DA FARE:
1. Stampa il passo del brano sui bar di Pisa che inizia con "Daniela Petraglia presidente" e termina con "2015 al 2025.".
2. Nel brano sui bar di Pisa, quali tipi di esercizi hanno un numero di chiusure indicato?
3. Traduci in inglese questa frase del brano sui bar di Pisa: "Pisa ha perso 93 bar, 14 ristoranti e 5 gelaterie e pasticcerie negli ultimi 10 anni."

BRANO SCELTO:
********************
Confcommercio: "Pisa ha perso 93 bar in 10 anni. Valorizzare e sostenere le attività"

Daniela Petraglia presidente Fipe Confcommercio Pisa

Il rapporto "Pubblici esercizi e movida: la demografia d'impresa nei centri storici". Presidente Fipe Daniela Petraglia: "Senza interventi concreti difficile invertire questa tendenza"


Pisa ha perso 93 bar, 14 ristoranti e 5 gelaterie e pasticcerie negli ultimi 10 anni. Questo il quadro che emerge dall'indagine “Pubblici esercizi e movida: la demografia d'impresa nei centri storici”, dove in città spiccano le chiusure dei bar al di fuori del centro con ben 84 attività in meno, quasi il – 35% dal 2015 al 2025.
********************
Voci del dataset:
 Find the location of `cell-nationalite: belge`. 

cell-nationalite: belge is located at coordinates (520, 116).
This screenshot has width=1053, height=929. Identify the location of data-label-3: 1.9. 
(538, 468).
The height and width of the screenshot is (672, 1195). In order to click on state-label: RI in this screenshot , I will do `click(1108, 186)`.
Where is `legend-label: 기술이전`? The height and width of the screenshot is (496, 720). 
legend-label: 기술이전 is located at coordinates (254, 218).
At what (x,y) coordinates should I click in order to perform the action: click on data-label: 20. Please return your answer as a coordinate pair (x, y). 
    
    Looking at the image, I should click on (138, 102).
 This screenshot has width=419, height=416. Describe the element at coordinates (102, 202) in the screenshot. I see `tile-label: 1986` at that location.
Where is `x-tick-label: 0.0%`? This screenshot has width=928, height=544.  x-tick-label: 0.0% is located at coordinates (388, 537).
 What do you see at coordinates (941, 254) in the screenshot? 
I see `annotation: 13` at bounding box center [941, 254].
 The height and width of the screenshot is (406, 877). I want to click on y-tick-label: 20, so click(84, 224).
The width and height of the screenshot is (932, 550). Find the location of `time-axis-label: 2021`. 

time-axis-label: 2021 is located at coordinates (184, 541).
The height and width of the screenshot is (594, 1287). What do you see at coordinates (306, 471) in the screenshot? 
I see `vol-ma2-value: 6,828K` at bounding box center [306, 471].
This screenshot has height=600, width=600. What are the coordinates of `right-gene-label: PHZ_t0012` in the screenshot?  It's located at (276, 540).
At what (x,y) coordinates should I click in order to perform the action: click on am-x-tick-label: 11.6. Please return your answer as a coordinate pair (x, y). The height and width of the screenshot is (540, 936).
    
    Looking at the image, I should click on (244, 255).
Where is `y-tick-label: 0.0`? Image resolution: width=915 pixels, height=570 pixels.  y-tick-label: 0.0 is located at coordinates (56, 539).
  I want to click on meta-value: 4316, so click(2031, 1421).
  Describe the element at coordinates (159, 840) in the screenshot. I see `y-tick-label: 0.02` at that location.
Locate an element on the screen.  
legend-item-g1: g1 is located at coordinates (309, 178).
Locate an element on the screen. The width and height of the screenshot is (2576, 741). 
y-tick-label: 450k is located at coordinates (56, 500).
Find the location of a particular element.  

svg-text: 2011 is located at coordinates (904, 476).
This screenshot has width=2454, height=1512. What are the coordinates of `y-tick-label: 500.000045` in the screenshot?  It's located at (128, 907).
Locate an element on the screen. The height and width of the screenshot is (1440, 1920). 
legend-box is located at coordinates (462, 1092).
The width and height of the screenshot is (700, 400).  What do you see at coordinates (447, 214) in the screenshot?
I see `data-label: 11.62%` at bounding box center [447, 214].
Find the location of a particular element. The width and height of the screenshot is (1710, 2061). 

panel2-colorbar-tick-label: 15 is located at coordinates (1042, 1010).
********************
SOLUZIONI:
1.
Daniela Petraglia presidente Fipe Confcommercio Pisa

Il rapporto "Pubblici esercizi e movida: la demografia d'impresa nei centri storici". Presidente Fipe Daniela Petraglia: "Senza interventi concreti difficile invertire questa tendenza"


Pisa ha perso 93 bar, 14 ristoranti e 5 gelaterie e pasticcerie negli ultimi 10 anni. Questo il quadro che emerge dall'indagine “Pubblici esercizi e movida: la demografia d'impresa nei centri storici”, dove in città spiccano le chiusure dei bar al di fuori del centro con ben 84 attività in meno, quasi il – 35% dal 2015 al 2025.

2. bar; ristoranti; gelaterie e pasticcerie

3. Pisa has lost 93 bars, 14 restaurants, and 5 ice cream and pastry shops in the last 10 years.